At least two people have died after a massive storm brought destruction to the northern Philippines.
Typhoon Mangkhut ripped through the Philippines’ main island of Luzon, and is now moving west towards China.
Almost all buildings in the city of Tuguegarao sustained some damage, a government official said, and communications were down in places.
More than four million people were in the path of the storm, which packed winds of 185km/h (115mph).
Thousands were evacuated amid warnings of 6m (20ft) storm surges.
In the first confirmed deaths, two rescuers were killed trying to help people trapped in a landslide.
There are unconfirmed reports of casualties in the coastal town of Aparri. The evacuation centre there is said to have been destroyed and phone networks are down.
The deadliest storm on record in the Philippines was Super Typhoon Haiyan in 2013, which killed more than 7,000.
What is the latest?
The typhoon made landfall at Baggao, in the north-east of the Philippines, at about 01:40 local time on Saturday (17:40 GMT on Friday).
After losing some of its wind speed over land, it was downgraded from a super typhoon and is now travelling with wind speeds equivalent to a category four hurricane.
The storm – known locally as Ompong – has a cloud diameter of about 900km and is heading west at about 30km/h.
The World Meteorological Organisation (WMO) billed the storm as the strongest tropical cyclone the world has faced so far this year.
The Philippine Red Cross shared footage of rising flood waters and winds ripping through towns on Saturday morning.
The typhoon is forecast to pass near Hong Kong on Sunday afternoon.
Authorities there have urged residents to stay indoors when the storm approaches. Weather experts say it may be the strongest tropical storm to hit the territory in decades.
In nearby Macau, shops have been boarded up and residents have been sticking tape on their windows.
The typhoon is expected to weaken into a tropical depression by Tuesday.
How prepared is the Philippines?
Authorities in the Philippines have said they were better prepared for the storm than in previous years.
Warnings have been issued in dozens of provinces.

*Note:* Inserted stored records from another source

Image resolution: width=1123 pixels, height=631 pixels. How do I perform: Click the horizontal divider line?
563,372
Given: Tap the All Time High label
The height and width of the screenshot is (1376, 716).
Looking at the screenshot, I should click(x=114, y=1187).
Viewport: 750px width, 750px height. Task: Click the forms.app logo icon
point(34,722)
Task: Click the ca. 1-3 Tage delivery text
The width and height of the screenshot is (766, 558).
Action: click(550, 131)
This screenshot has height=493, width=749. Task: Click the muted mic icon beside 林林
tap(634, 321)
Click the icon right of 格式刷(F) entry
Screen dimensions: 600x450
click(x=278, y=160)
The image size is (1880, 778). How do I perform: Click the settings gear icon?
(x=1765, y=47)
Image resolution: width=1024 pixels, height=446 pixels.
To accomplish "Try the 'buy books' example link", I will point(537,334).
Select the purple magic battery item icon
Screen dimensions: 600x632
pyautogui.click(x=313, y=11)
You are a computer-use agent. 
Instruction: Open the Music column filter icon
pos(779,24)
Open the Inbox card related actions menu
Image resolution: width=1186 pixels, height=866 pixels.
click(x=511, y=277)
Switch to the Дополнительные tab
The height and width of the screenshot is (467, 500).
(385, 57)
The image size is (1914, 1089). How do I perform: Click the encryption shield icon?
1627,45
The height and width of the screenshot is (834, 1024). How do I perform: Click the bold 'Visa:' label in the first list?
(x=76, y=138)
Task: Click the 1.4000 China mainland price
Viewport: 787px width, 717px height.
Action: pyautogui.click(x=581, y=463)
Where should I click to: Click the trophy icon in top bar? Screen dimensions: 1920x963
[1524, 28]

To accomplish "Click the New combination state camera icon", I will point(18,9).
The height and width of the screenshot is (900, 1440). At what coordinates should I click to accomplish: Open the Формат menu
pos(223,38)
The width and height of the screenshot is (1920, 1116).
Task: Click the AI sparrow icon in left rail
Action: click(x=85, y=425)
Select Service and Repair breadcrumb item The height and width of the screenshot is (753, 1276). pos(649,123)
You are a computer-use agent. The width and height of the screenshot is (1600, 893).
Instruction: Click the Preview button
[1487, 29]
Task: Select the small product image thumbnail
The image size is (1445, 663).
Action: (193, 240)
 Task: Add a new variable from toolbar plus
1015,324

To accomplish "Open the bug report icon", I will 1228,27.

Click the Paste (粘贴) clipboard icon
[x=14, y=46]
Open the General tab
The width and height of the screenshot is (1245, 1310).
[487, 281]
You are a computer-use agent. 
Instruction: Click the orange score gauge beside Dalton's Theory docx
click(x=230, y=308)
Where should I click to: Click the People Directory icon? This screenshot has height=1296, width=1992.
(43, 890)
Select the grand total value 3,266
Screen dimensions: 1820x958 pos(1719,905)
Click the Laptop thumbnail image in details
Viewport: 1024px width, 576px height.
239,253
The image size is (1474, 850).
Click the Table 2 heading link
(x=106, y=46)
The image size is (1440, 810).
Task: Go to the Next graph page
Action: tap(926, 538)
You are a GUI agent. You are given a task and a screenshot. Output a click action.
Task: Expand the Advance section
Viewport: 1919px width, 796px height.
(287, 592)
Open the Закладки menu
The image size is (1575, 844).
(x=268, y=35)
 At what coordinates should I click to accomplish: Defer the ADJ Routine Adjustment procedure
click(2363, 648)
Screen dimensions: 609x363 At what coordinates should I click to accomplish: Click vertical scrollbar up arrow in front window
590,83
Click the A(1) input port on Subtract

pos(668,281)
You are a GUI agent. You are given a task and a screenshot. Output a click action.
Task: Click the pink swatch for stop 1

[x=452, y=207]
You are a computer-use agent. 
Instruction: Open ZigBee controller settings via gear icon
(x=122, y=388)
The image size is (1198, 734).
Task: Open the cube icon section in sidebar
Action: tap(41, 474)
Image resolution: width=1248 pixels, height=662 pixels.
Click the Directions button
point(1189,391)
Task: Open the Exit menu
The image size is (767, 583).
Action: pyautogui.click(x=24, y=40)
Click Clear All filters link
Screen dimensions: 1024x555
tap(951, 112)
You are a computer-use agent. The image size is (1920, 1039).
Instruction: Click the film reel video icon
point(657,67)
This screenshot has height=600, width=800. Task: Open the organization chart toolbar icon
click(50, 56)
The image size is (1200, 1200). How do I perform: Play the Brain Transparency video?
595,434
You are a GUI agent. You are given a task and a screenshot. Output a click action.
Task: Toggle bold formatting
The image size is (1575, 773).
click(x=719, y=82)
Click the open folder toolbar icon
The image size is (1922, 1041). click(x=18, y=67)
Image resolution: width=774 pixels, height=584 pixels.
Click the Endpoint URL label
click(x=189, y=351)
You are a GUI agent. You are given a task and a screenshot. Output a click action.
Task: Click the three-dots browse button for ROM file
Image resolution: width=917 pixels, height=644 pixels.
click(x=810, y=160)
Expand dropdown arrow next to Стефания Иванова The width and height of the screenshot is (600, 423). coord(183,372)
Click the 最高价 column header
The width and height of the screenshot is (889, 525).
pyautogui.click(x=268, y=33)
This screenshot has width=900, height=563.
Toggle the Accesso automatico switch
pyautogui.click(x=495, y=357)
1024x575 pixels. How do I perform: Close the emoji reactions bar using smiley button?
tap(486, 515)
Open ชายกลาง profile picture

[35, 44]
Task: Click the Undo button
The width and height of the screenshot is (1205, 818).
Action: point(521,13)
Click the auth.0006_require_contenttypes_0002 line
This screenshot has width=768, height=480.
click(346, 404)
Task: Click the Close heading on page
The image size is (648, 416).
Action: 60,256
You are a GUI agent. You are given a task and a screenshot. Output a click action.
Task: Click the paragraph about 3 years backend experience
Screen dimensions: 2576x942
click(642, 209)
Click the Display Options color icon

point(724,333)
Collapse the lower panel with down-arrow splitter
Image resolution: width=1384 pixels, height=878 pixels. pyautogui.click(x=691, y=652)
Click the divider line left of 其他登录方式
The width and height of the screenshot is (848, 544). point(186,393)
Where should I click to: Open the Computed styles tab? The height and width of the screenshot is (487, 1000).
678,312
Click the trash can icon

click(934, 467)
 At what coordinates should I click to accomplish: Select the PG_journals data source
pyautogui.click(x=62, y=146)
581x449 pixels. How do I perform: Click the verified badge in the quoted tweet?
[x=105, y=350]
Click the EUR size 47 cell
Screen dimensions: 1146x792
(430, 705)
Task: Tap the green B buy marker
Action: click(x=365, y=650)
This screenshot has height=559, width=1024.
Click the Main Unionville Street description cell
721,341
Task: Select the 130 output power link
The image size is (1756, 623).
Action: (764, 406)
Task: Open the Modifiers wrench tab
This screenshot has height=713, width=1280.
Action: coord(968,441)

Travel by sea and air has been restricted.
Flights have been cancelled, schools shut and the army is on standby.
The authorities have also warned that heavy rains could trigger landslides and flash floods.
“We are really frightened,” Delaila Pasion, who had fled her home, told AFP news agency. “They say it is so strong, we were too scared to remain.”
“During previous monsoon rains, half of our house was destroyed so I wanted to take my grandchildren to safety,” she told journalists.
The Philippines is routinely hit during the typhoon season.
In China, where the storm is predicted to hit late on Sunday or early on Monday, the authorities have raised storm alerts to “yellow”, which is the second level on the four-tier warning system.
High-speed rail services have been cancelled in parts of the south, local media report.
Hong Kong battens down
By Robin Brant, BBC News China correspondent
Tape has been stuck to the windows; ominous Xs can be seen on the inside of homes and offices, and some bamboo scaffolding appears to have been taken down or secured as a precaution.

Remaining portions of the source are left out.